This year was not a good one in black reality television for anyone looking for edifying or empowering depictions of African Americans on the small screen. Though there were some uplifting shows like OWN’s 6 Little McGhees, the most popular of the genre depicted flagrant infidelity and/or petty squabbles that usually escalated into elbow- and even bottle-throwing.
The thing is, most fans of the reality television genre (like me) aren’t necessarily looking for inspirational content when setting the DVR to record Love & Hip-Hop Atlanta, Dirty Little Secrets, or Here Comes Honey Boo-Boo for that matter. It’s junk food/guilty pleasure/ratchet entertainment that guarantees a mindless laugh after a long stressful day trying to make the donuts.
But with a limited landscape of small screen programming that portrays layered black characters or authentic African-American life, can we afford ratchet entertainment? The answer was a resounding “no,” at least among my Facebook friends, when Oxygen released news that rapper Carlos “Shawty Lo” Walker is set to star in upcoming reality series All My Babies Mamas.
According to blogged reports, and the video that surfaced online, the show will document the rapper and his relationship with the 10 women he fathered 11 children with. In a press release, Oxygen’s SVP of development, Cori Abraham, said of the show, “All My Babies’ Mamas will be filled with outrageous and authentic over-the-top moments that our young, diverse female audience can tweet and gossip about.”
“It’s our fault for watching these shows,” was pretty much the consensus of a few FB friends — “our” being the legions that made the controversial Basketball Wives and Love & Hip-Hop franchises runaway successes.
But is it our fault?
African-American households represent five to 15 percent of the viewing audience of the top-rated reality shows. Clearly, we are not the only ones watching.
Additionally, according to Target Market News, Scandal, 60 Minutes, and Person of Interest were among the top-watched network shows in black households during the week of November 27th — along with cable hits T.I. & Tiny the Family Hustle, Basketball Wives LA, and Chrissy & Mr. Jones. Yes, reality shows are cheaper to produce, but why aren’t television production companies also racing to create more shows with black female lead characters a la Kerry Washington’s Olivia Pope on Scandal or Taraji P. Henson’s Detective Joss Carter on Person of Interest?

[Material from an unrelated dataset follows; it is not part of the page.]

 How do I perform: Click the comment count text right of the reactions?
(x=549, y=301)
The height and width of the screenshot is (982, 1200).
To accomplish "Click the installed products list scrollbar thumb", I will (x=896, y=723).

As long as African Americans remain underrepresented in the positions that greenlight shows, we will continue to be at the mercy of what the networks and cable channels decide to put out. It is perhaps no accident that Oprah’s OWN released wholesome family reality show 6 Little McGhees.
But the fact remains, if there were more of us helming studios and production companies, we still wouldn’t agree on what the right representation of blackness is. (See critiques on Tyler Perry, Lee Daniels, The Cosby Show.)
After centuries of being stereotyped, misunderstood, and maligned in American culture, we are rightly vigilant about how we are depicted and how others see us. But will there ever be a time when we can enjoy ratchet alongside wholesome black entertainment? Should there be such a time?